> _SOURCE DOCUMENT_:
'''

The great thing about having an equation is that we can now use this to animate our chart.
I’m not talking about Avatar style animation, but simply adding a tool for the user to interactively select X values and the equation and chart will show us the new Y value. This even allows us to show future values past the end of our data because we are using the equation to our data.
How do we do this?
Refer to Sample Workbook.
Firstly lets add a cell which will contain the X value
E52 = 10
Secondly add a cell which has our equation
E53: =7.8984*EXP(0.0256*X Cell)
Third add a Scroll Bar Control from the Active X controls on the Developer toolbar and set a few properties
Minimum = 0
Maximum = 300
Linked Cell = E52
Large Change = 10
Fourth add a new series to our chart which will just have a single X and Y value
Series Name = “Our Trend”
X Series = E52
Y Series = E53
You can now interactively move the srcoll bar back and forth and the Chart will show you the new forecast value for our sales in Huis Fruit Shop.
The limitations with the above approach is that it is fixed to the equation you use for your Y value, which is based on your selected choice of Trendline type.
Can we link this technique to the equation from the Trendline ?
With Excel natively, No 🙁 .
TrendY – A User Defined Function for the Analysis of Past, Intermediate & Future Trendline Values
In a post at Chandoo.org user Trevian3969 asked the question “How can I view intermediate values along a Charts trend line?”
The answer was the development of the UDF, TrendY (Trendy).
Trendy was developed to do exactly that, take the equation from a Charts Trendline and evaluate it to determine intermediate, past or future values based on a given X input.

'''

> _EXCERPTED DATA_:

'''

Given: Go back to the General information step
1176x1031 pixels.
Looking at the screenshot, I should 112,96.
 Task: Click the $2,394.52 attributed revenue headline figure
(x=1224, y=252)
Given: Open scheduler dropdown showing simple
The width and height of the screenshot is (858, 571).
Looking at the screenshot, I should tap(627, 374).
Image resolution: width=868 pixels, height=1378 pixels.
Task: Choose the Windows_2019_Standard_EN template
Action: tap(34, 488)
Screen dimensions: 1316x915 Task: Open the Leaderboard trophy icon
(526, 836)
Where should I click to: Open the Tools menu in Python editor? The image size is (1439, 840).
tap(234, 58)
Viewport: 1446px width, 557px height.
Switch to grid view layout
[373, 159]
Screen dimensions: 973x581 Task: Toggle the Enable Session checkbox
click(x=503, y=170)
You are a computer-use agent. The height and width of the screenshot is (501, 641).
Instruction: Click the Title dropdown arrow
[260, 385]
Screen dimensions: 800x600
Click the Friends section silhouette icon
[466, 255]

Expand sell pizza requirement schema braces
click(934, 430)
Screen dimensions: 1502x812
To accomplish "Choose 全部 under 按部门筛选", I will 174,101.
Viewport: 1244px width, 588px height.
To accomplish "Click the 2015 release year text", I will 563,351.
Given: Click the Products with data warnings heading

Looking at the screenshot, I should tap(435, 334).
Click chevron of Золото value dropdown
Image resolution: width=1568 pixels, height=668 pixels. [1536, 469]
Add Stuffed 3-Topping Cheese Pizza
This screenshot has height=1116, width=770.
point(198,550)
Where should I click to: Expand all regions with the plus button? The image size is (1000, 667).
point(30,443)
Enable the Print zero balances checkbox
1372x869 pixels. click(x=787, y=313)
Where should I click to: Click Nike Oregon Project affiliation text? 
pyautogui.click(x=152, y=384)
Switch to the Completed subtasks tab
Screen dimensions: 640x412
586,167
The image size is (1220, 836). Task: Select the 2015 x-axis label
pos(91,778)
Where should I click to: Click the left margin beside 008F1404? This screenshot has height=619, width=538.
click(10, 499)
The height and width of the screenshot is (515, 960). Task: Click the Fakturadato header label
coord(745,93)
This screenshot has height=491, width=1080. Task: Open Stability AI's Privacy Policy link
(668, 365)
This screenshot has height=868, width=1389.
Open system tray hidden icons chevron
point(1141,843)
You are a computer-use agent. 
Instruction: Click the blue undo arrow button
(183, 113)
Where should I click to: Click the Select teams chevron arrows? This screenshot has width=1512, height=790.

'''

> _DESCRIPTION OF THE TASK_: From the Excel trendline article, reproduce word for word the passage that begins at the words "The limitations with" and stops after "given X input.".

> _THE SOLUTION_:
The limitations with the above approach is that it is fixed to the equation you use for your Y value, which is based on your selected choice of Trendline type.
Can we link this technique to the equation from the Trendline ?
With Excel natively, No 🙁 .
TrendY – A User Defined Function for the Analysis of Past, Intermediate & Future Trendline Values
In a post at Chandoo.org user Trevian3969 asked the question “How can I view intermediate values along a Charts trend line?”
The answer was the development of the UDF, TrendY (Trendy).
Trendy was developed to do exactly that, take the equation from a Charts Trendline and evaluate it to determine intermediate, past or future values based on a given X input.